### [Problem requirements]
Rewrite the material starting at the line that contains "How do I perform: Pick" and ending at the last line of the material, keeping the requests, and increase every coordinate in the answers by 125.
--- Start of Data ---
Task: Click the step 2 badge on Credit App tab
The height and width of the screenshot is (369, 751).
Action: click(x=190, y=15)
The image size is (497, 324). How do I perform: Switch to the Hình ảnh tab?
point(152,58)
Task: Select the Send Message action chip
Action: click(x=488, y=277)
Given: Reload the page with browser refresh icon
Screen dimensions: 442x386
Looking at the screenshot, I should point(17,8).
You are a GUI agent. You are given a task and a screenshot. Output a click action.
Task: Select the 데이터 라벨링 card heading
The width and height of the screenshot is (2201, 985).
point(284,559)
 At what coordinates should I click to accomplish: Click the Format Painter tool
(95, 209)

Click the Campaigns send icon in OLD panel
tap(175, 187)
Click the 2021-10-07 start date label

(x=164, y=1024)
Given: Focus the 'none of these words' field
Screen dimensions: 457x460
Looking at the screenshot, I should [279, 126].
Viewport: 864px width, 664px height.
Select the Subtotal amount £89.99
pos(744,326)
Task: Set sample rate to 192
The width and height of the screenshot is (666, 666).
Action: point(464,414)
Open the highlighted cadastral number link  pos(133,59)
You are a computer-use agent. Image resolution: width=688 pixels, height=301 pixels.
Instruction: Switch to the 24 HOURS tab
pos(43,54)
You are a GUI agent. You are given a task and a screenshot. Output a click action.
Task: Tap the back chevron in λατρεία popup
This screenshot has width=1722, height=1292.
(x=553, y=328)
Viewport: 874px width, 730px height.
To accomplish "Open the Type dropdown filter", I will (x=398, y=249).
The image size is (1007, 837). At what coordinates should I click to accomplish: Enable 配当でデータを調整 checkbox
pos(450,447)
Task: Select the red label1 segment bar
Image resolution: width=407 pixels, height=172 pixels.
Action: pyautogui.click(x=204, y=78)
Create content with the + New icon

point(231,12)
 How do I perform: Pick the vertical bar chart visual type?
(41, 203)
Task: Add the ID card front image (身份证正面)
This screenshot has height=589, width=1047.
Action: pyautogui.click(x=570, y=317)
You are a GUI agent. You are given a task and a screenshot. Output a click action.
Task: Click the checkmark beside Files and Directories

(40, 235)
--- End of Data ---
### [Complete response]
 How do I perform: Pick the vertical bar chart visual type?
(166, 328)
Task: Add the ID card front image (身份证正面)
This screenshot has height=589, width=1047.
Action: pyautogui.click(x=695, y=442)
You are a GUI agent. You are given a task and a screenshot. Output a click action.
Task: Click the checkmark beside Files and Directories

(165, 360)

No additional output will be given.